By 1964, it was clear that Dinant could no longer live at home and needed special care. They were living in Almelo by this time, where my grandfather found work in a textile factory. The nearest facility that could take care of Dinant was in Assen, over an hour away by car and several hours by train. I have a copy of a lovely letter that oma received from her mother, who offered to pitch in so they could buy a car: “If you buy a new car, I will pay you half this year, and the other half next year. Or if you buy a second-hand car, I will buy it for you. It is for the wellbeing of you and Dinant, it is worth it to me if I can help you that way.”
I am the oldest of the three grandchildren of my grandmother. My earliest memories are mainly about her cooking. My grandmother was ahead of her time, focusing on biologically produced wholesome food. If something was good for you, it had a chance of ending up in her cooking pot, no matter if it was a good combination with the rest of what she was cooking. I remember eating brown rice with bell peppers, a very unusual combination in those days. I also remember going to the farm to get fresh milk, which she would turn into tasty puddings. I loved those, except for the thick skin that often formed on top of them, but of course I had to eat that too since that would fatten me up (I was quite skinny as a kid). Another favorite were grandpa’s own beans and carrots, from the vegetable patch they had in the back of their house.
In 1992, they threw a large party to celebrate their fiftieth wedding anniversary. My gift to them was a book with their family history, that I had researched. It was a big surprise for them.
Henk and Mien in their back yard in 1997
In the late 1990s, grandma and grandpa moved to a senior citizen home in Enschede, just around the corner from the institution where Dinant was living by then. This allowed them to be near him and visit him even when driving longer distances was no longer feasible.
In 2000, grandma suffered two major losses in one year. Dinant died of an epileptic seizure in March. Grandpa did not long outlive his son and died in November. We were all worried about oma, since taking care of Dinant had been such a major part of her life for forty-five years. But she managed well.
Oma had always been a social person, and loved spending time with her neighbors and the ladies she met at her weekly handicraft workshops. She was a member of a bible study group from her church.
Oma had a pronounced stutter when she talked, but this disappeared when she was singing. She enjoyed it so much that she joined a choir. I remember calling her one day, to set a date for celebrating her birthday. The date I proposed was impossible, “sorry, I will be on tour then.” Not something you expect to hear from a ninety-year-old! The choir was giving concerts at different nursing homes in the area, singing songs of yesterday to entertain the people who lived there.
In those final years, I think oma finally got to do what she wanted to do, without having to put someone else first.

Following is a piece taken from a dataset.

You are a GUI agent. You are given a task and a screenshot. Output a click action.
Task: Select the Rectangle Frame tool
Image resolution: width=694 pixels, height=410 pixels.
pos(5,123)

I am so happy that she got to spend her final years that way. She passed away on 25 February 2009 and is buried besides her husband and son in Winterswijk.
Great article Yvette! Sweet tribute and nice photos.
Time flies. Mien was one day older than my father.
What a terrific memorial to Mien. I love all the photos.
What a great story. Do you know when the picture of the 2 children was taken? I have a picture of 4 children, probably taken in Canada, wearing similar clothing. I am trying to date the photo to try to determine who they are.
My family is English/Scottish but I have a favorite niece who married a man of Dutch heritage in Canada. Their kids call their grandparents Oma and I think Ompa. I love to read your articles about your grandparents because it makes me feel closer to these kids that I only see once or twice a year.